James Maris was as abundant as Matthew has been restrained; and this makes the huge figures that his work now commands, and will, I believe, increasingly command, the more interesting. Sir John Day had fifteen of his oils and thirteen of his water-colours, all of which he bought during the artist’s life (only recently ended) through dealers at modest enough sums, averaging for the oils something about £80, and for the water-colours £40. At the sale the oils averaged £1000 and the water-colours £400. The highest sum paid for a single oil was 1600 guineas for a view of Dordrecht. That was large, but the following week, at the Cuthbertson sale, a James Maris brought 4000 guineas.

These prices may sound absurd, but they are not. An artist now and then becomes the fashion and excites competition beyond his deserts; but not so James Maris. James Maris was a great painter of skies, a great painter of river-side towns, a great painter of his native land. He saw things largely and painted them largely (now and then a little in the manner of the most beautiful landscape in the world—Vermeer’s “View of Delft”), and these facts are now known. His future, I fancy, is as secure as that of Constable and Crome. It gave me immense pleasure to see the brave, candid painter so popular.

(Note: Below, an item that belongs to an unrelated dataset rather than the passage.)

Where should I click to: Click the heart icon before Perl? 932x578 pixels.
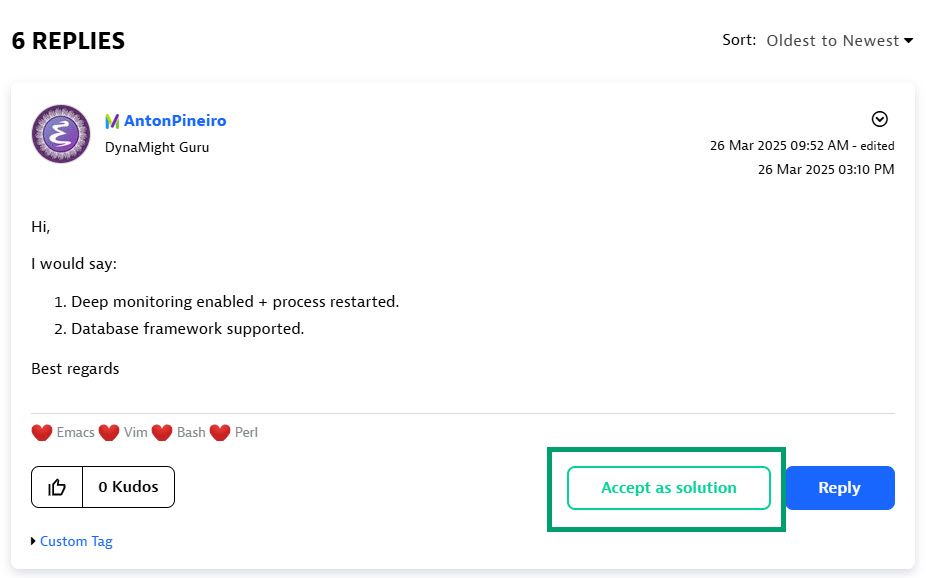[220, 433]
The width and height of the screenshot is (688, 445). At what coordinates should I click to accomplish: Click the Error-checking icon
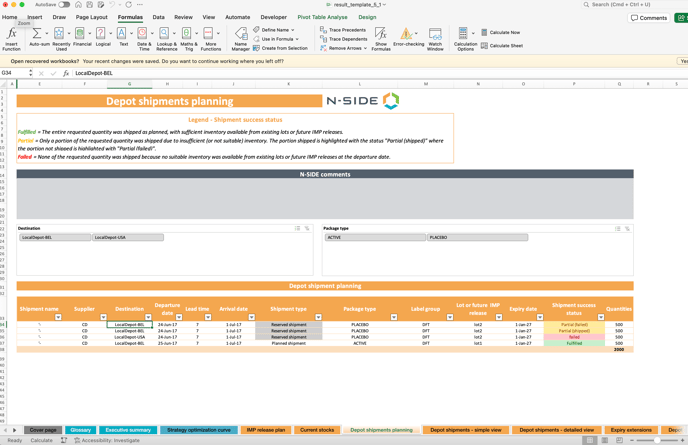[408, 38]
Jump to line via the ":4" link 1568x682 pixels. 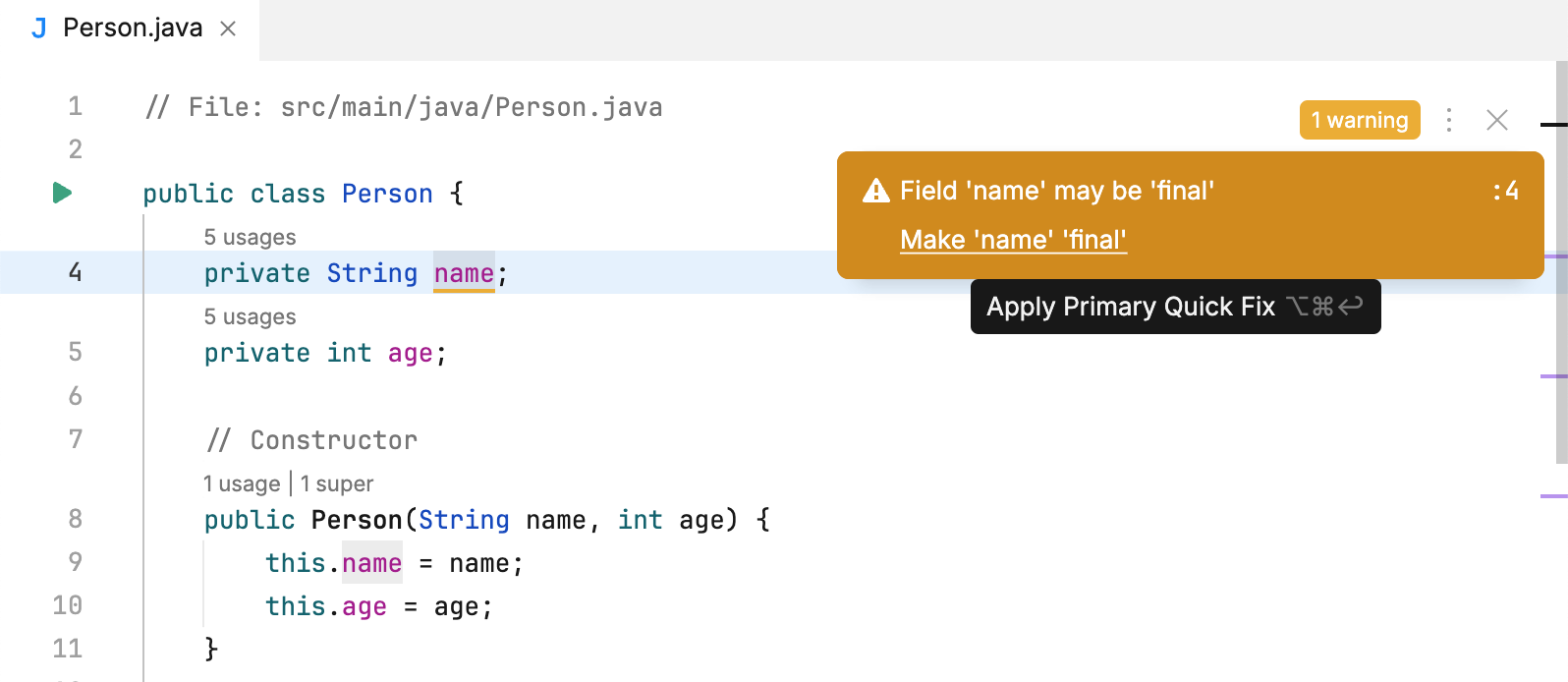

And then Matthew Maris, and the first thrill of the sale. James’s rich and buoyant canvases, one by one on the easel, and the competition of the bidders, had set pulses agreeably beating; but we had not broken into applause. The first applause—no small thing at Christie’s, where impassivity is cultivated not only as a gentlemanly English habit but also from motives of commercial self-protection—the first applause was won by Lot 77.